Florida Property Finances
Florida Property Costs
Florida Property Costs
Can You Afford Florida Property Costs?
Today’s marketplace can be daunting for property buyers,especially those buying from overseas! Your new home purchase is likely to be one of the most important decisions you’ll ever be likely make.
You may not yet have realized, but when buying in Florida time is of the essence! Property contracts have time restrictions on them. If you have over-estimated on how much you can borrow and your finance does not cover the property sales price you are in deep water! The seller (depending on contract contingencies) can look for a new buyer and walk of with your cash deposit in their pocket! You can easily prevent this from happening...
Where Do I Start?
Don't invest hundreds of hours searching on/ offline only to go through heartbreak if you find yourself unable to qualify for your dream home... get your finances sorted... before you even look at property. A lender can perform a simple verbal prequalfication in about twenty minutes and a full-fledged preapproval in a few days. This will clarify what you think you can afford with what you can realistically afford!Pre-qualification is not the same as Pre-approval!
Pre-qualification
Is a free “dummy” run of the loan application process that usually takes a few hours. The mortgage lender uses your credit, financial, and employment information to come up with an estimate of the mortgage you can realistically pay back!. While it is a good first step to give you an idea of where you stand, and can help with planning for homeownership, a pre-qualification is only a rough estimate. When you are ready to purchase, take the time to get pre-approved. While it is a lengthier process, it is worth it.

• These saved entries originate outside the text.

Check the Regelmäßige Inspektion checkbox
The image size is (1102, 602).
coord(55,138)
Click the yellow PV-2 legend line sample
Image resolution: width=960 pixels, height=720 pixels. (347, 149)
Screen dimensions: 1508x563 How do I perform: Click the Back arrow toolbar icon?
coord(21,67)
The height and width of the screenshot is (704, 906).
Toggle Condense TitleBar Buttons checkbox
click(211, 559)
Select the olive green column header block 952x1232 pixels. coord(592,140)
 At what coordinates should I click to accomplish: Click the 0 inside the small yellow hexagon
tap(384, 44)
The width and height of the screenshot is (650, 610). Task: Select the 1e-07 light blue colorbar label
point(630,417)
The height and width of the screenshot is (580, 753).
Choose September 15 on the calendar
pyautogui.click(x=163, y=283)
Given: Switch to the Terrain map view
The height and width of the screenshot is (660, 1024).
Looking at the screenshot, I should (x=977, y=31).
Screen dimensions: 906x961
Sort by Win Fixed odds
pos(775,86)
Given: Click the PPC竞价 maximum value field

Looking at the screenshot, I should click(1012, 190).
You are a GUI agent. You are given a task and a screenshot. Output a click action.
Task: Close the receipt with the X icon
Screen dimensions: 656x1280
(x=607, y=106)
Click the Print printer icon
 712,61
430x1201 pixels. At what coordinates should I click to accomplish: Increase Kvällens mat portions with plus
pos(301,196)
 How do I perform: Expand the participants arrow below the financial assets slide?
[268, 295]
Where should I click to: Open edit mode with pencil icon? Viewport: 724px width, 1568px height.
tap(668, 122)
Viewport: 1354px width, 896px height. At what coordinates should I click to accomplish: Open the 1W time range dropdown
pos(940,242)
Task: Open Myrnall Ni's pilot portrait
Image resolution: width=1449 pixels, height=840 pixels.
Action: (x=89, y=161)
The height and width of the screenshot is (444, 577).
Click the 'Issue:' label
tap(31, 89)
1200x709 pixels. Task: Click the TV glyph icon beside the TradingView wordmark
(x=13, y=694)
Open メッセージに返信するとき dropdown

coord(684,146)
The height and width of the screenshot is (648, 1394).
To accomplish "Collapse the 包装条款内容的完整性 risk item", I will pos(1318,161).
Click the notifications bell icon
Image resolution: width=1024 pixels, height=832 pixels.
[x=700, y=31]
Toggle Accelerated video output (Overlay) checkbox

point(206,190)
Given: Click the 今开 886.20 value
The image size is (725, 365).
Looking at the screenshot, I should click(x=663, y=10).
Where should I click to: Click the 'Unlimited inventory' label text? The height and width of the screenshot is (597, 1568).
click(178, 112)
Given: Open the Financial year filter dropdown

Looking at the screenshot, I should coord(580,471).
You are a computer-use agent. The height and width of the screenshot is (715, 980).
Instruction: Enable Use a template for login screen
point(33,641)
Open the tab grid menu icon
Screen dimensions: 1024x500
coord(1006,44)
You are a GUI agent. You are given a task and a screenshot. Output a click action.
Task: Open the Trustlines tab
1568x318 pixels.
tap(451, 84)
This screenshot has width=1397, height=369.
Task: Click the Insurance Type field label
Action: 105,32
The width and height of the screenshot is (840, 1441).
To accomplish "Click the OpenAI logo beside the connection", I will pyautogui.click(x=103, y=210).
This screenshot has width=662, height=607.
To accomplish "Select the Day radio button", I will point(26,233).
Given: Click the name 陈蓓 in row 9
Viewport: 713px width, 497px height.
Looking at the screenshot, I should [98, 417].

Advantages of Pre-Approval
Pre-approval gives you an excellent idea of the type of florida mortgage you will qualify for and more importantly the price range of homes you can afford.
It can help you:
1. Know upfront how much you can borrow.
2.Confirm your ability to qualify for a mortgage based on
- Your credit.
- Financial information.
- Employment information.
3. Strengthen your stance to make an offer on a house. Sellers are usually more willing to accept offers from pre-approved buyers!
To get pre-approved, you'll need to work with a mortgage lender. They will review your credit, financial, and employment information after you fill out an application and provide documentation. A fee may be asked to cover the application costs. However it is common to have this refunded at closing.
Once qualified, you'll get a letter stating you're approved to borrow a certain amount of money over a certain amount of time. Bear in mind pre-approval does not mean you have to use that lender or that the loan has been finalized.
Pre-approval not only allows you to focus your search in the correct price range, saving a lot of wasted time and frustration, but it can also give you head start when competing with other offers on a home that you find. If a seller is deciding between two offers:
- YOURS- which has been qualified.OR
- Another unqualified offer.
They are much more likely to pick yours. Pre-qualification also gives you leverage when negotiating with a seller in a non-competitive environment, it essentially makes you a cash buyer! The amount of home that you qualify for will be determined by three key factors:
- Your down payment.
- Your ability to qualify for a mortgage
- Closing costs.
The Down Payment
A current homeowner can rely on equity from their home sale, however a first time homebuyer is limited to the money they can save. The days of having to put 20 percent down on a home are in the past, although putting a large amount of money down definitely makes it easier to qualify for a mortgage and to get the lowest interest rates available. With the various programs that are available today, you can put as little as 3 percent down on a home.
Qualifying for the Mortgage
There are two basic guidelines that lenders use to determine what size mortgage you are eligible for:
- Your monthly mortgage payment of principal, interest, taxes and insurance should not exceed 25 to 28% of your monthly gross income.
- Your monthly housing cost plus other long-term debt should not exceed 33 to 38% of your monthly gross income.
Specifically, most lenders will consider 4 key factors to determine your ability to qualify for a home loan:
- Income – This first element can include not only your gross monthly income and secondary income (commissions, bonuses) but also your history of employment, stability of income, education, even potential for future earnings.
- Credit History -- This encompasses your history of debt repayment, total outstanding debt, highest balance, and your highest monthly debt balance. You can check your credit score for free at any of the 3 major credit scoring agencies,
- Assets – Your assets consist of cash on hand, savings and checking accounts, CDs, stocks, bonds or any other type of liquid asset .
- Closing Costs - Keep in mind that in addition to your down payment, you will also be responsible for paying fees for the loan and closing costs. These will be required at the time of closing unless you qualify and choose to have these included in your financing.
More On Closing Costs
Generally will range between 2 percent and 6 percent of the mortgage loan, depending on the loan and lender. You will be provided with a "Good Faith Estimate" of closing costs so you can know what to expect.
- "Points", which are one-time charges equal to one percent of your loan amount, may be required by your lender at closing.
- Your closing agent will charge a fee at the close of the sale.